The cuts will affect 6% of Alphabet’s workforce worldwide, in teams including recruitment and engineering.
This comes days after Microsoft announced 10,000 jobs would be lost, and weeks after Amazon announced 18,000 job cuts.
Mr. Pichai thanked staff for “working so hard” in their roles, adding that their “contributions have been invaluable”.
He wrote: “While this transition won’t be easy, we’re going to support employees as they look for their next opportunity.
“Until then, please take good care of yourselves as you absorb this difficult news. As part of that, if you are just starting your work day, please feel free to work from home today.”
According to a recent filing with Companies House, Google has more than 5,500 staff in the UK. But it is unclear how many of these will be affected by the cuts.
Mr. Pichai announced severance packages for US employees, who will receive at least 16 weeks of salary, their 2022 bonus, paid vacations, and six months of health coverage.
He said he remained “optimistic about our ability to deliver on our mission, even on our toughest days”.
Wall Street welcomed the cuts – Alphabet shares rose by 3.5% in electronic trading before the stock market opened.
Analysts have said tech’s big guns had previously overspent, not seeing a slowdown on the horizon.
Daniel Ives of Wedbush Securities said the layoffs highlight irresponsible spending across a sector basking in “hypergrowth”.
“The reality is tech stalwarts over-hired at a pace that was unsustainable and now darker macro is forcing these layoffs across the tech space,” he said.

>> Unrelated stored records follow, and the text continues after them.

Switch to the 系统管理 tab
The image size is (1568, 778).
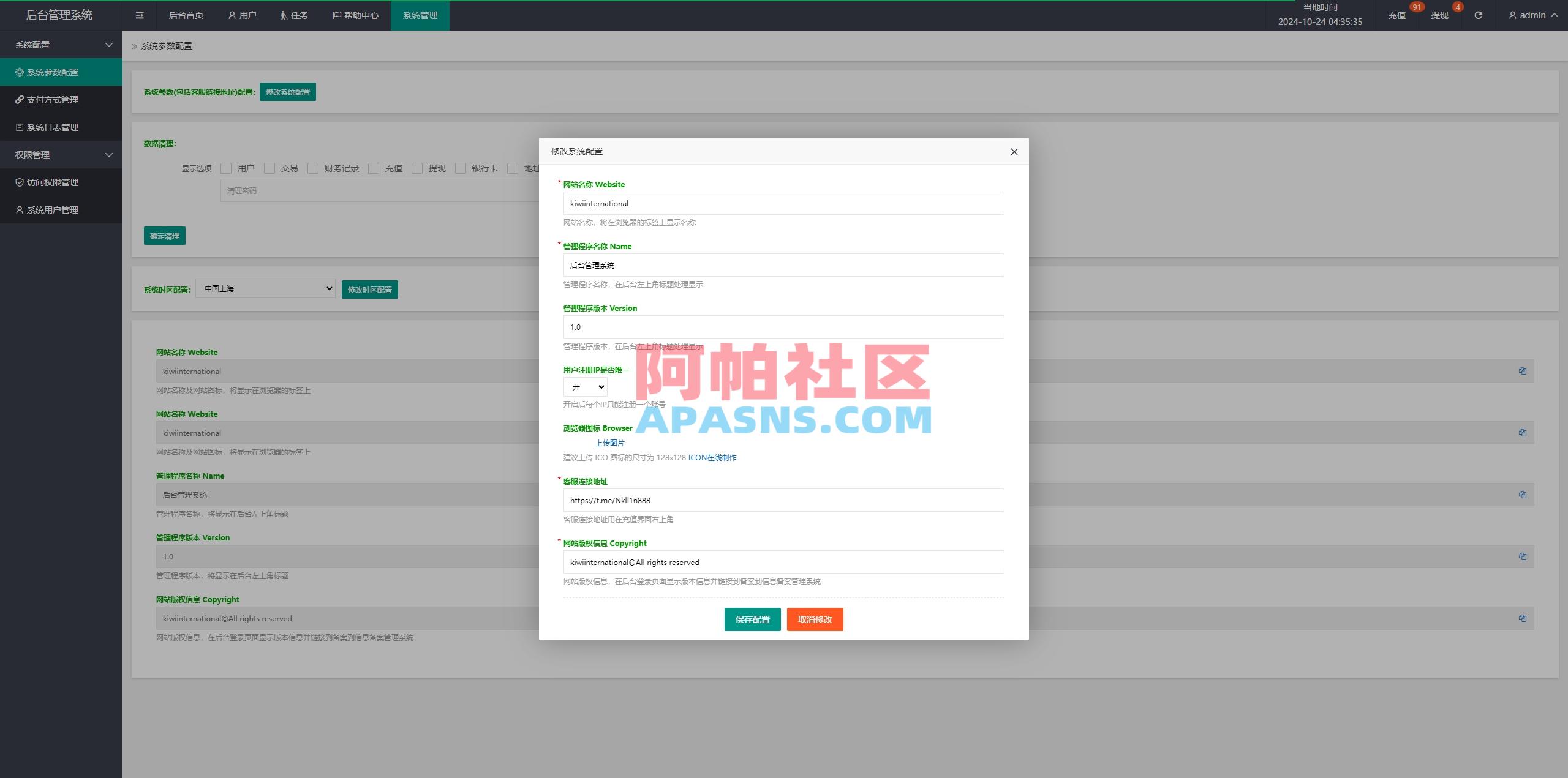pyautogui.click(x=420, y=15)
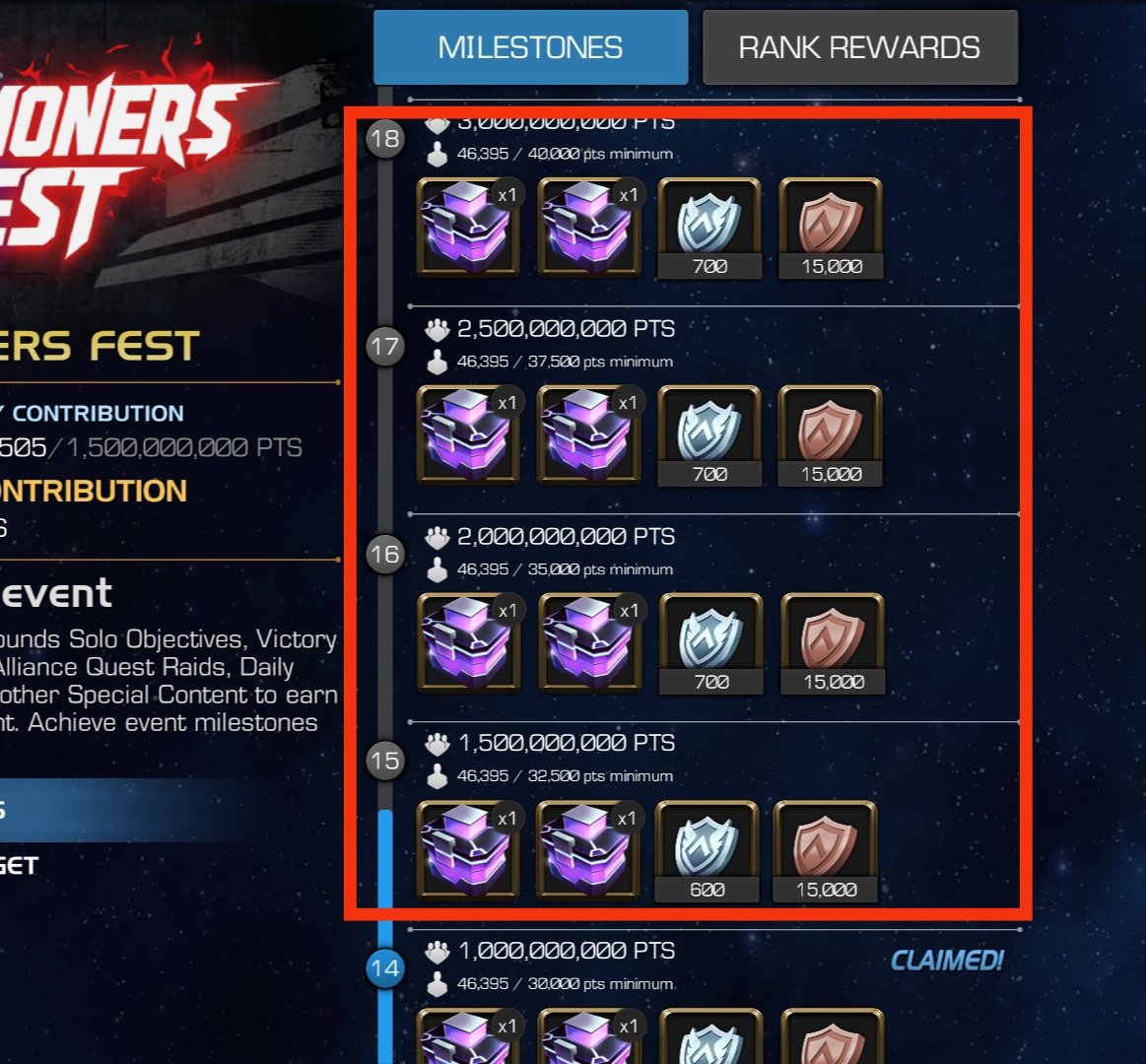This screenshot has width=1146, height=1064.
Task: Open second purple crystal in milestone 16
Action: [x=590, y=642]
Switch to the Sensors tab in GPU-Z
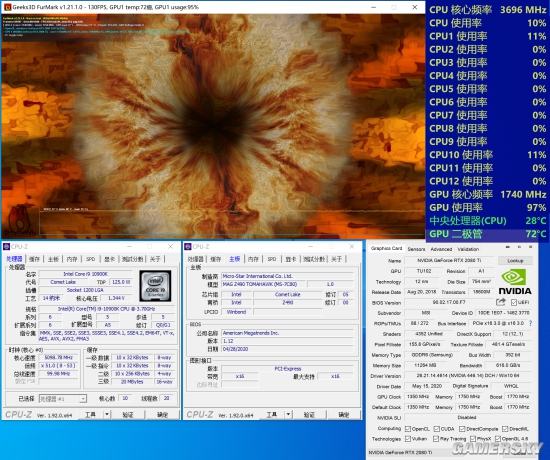This screenshot has width=550, height=460. click(x=416, y=249)
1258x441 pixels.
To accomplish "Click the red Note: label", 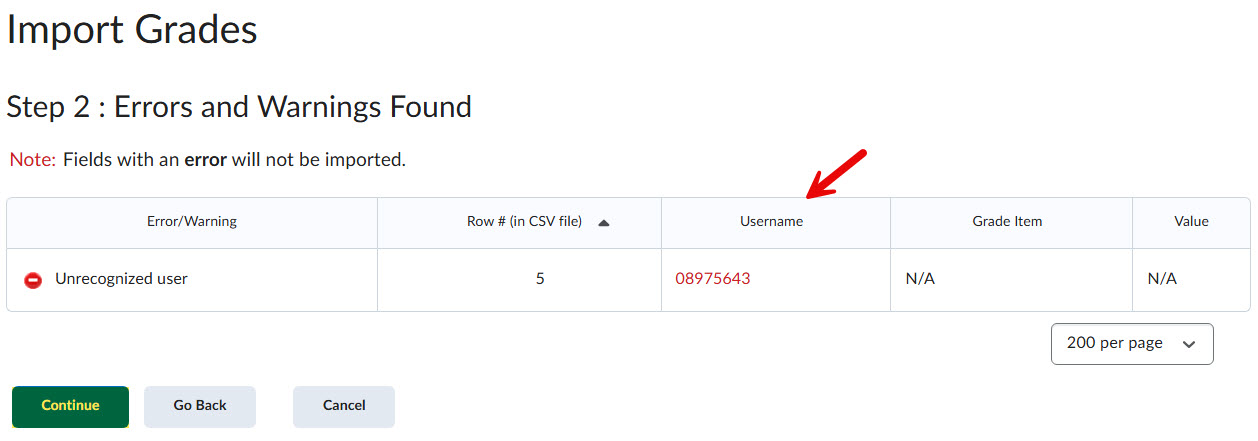I will pos(32,160).
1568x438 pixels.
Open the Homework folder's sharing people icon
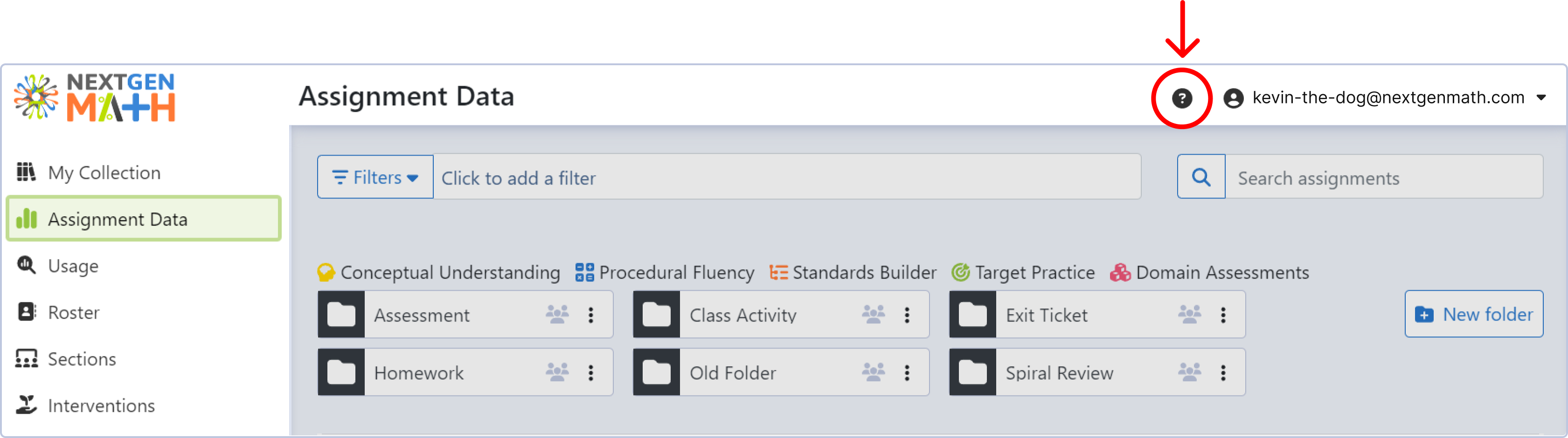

According to tech site Layoffs.FYI, nearly 194,000 industry employees have lost their jobs in the US since the beginning of 2022, not including those announced by Alphabet on Friday.
Hewlett Packard and cloud computing giant Salesforce also announced major cuts this month, as rampant inflation and rising interest rates have slowed growth.
US tech giants have also been facing scrutiny in the European Union, which has started enforcing regulations to stop them avoiding tax, stifling competition, profiting from news content without paying and serving as platforms for disinformation and hate.